Provided records Start Marker

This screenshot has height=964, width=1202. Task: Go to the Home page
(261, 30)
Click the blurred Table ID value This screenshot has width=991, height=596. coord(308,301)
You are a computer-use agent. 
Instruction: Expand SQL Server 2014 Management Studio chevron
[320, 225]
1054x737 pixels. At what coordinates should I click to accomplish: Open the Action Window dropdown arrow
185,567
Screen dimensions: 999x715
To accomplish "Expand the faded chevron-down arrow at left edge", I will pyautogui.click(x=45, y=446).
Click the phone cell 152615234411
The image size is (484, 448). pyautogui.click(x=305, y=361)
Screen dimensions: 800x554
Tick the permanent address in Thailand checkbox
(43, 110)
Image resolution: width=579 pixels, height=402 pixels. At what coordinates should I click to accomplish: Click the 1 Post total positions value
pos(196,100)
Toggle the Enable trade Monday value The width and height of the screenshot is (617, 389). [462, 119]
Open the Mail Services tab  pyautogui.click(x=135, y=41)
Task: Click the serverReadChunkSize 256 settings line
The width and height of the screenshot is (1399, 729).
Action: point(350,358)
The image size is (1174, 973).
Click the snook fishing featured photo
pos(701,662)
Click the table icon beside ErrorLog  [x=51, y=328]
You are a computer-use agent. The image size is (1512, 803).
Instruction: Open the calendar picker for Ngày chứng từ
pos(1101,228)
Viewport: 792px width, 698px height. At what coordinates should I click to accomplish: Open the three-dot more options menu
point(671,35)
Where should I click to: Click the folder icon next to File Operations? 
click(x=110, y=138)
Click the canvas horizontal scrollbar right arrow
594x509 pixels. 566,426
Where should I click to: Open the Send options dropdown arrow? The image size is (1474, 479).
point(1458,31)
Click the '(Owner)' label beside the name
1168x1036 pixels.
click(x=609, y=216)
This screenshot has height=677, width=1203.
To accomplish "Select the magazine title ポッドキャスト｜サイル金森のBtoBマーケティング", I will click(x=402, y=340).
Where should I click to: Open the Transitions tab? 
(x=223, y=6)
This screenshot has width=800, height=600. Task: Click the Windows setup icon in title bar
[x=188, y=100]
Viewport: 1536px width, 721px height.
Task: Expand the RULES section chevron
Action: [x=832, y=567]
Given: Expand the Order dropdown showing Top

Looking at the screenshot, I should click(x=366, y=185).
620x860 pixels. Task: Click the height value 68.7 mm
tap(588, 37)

Provided records End Marker

*Task instructions:* Give back every entry above, complete and exact.

*Exercise solution:*
This screenshot has height=964, width=1202. Task: Go to the Home page
(261, 30)
Click the blurred Table ID value This screenshot has width=991, height=596. coord(308,301)
You are a computer-use agent. 
Instruction: Expand SQL Server 2014 Management Studio chevron
[320, 225]
1054x737 pixels. At what coordinates should I click to accomplish: Open the Action Window dropdown arrow
185,567
Screen dimensions: 999x715
To accomplish "Expand the faded chevron-down arrow at left edge", I will pyautogui.click(x=45, y=446).
Click the phone cell 152615234411
The image size is (484, 448). pyautogui.click(x=305, y=361)
Screen dimensions: 800x554
Tick the permanent address in Thailand checkbox
(43, 110)
Image resolution: width=579 pixels, height=402 pixels. At what coordinates should I click to accomplish: Click the 1 Post total positions value
pos(196,100)
Toggle the Enable trade Monday value The width and height of the screenshot is (617, 389). [462, 119]
Open the Mail Services tab  pyautogui.click(x=135, y=41)
Task: Click the serverReadChunkSize 256 settings line
The width and height of the screenshot is (1399, 729).
Action: point(350,358)
The image size is (1174, 973).
Click the snook fishing featured photo
pos(701,662)
Click the table icon beside ErrorLog  [x=51, y=328]
You are a computer-use agent. The image size is (1512, 803).
Instruction: Open the calendar picker for Ngày chứng từ
pos(1101,228)
Viewport: 792px width, 698px height. At what coordinates should I click to accomplish: Open the three-dot more options menu
point(671,35)
Where should I click to: Click the folder icon next to File Operations? 
click(x=110, y=138)
Click the canvas horizontal scrollbar right arrow
594x509 pixels. 566,426
Where should I click to: Open the Send options dropdown arrow? The image size is (1474, 479).
point(1458,31)
Click the '(Owner)' label beside the name
1168x1036 pixels.
click(x=609, y=216)
This screenshot has height=677, width=1203.
To accomplish "Select the magazine title ポッドキャスト｜サイル金森のBtoBマーケティング", I will click(x=402, y=340).
Where should I click to: Open the Transitions tab? 
(x=223, y=6)
This screenshot has width=800, height=600. Task: Click the Windows setup icon in title bar
[x=188, y=100]
Viewport: 1536px width, 721px height.
Task: Expand the RULES section chevron
Action: [x=832, y=567]
Given: Expand the Order dropdown showing Top

Looking at the screenshot, I should click(x=366, y=185).
620x860 pixels. Task: Click the height value 68.7 mm
tap(588, 37)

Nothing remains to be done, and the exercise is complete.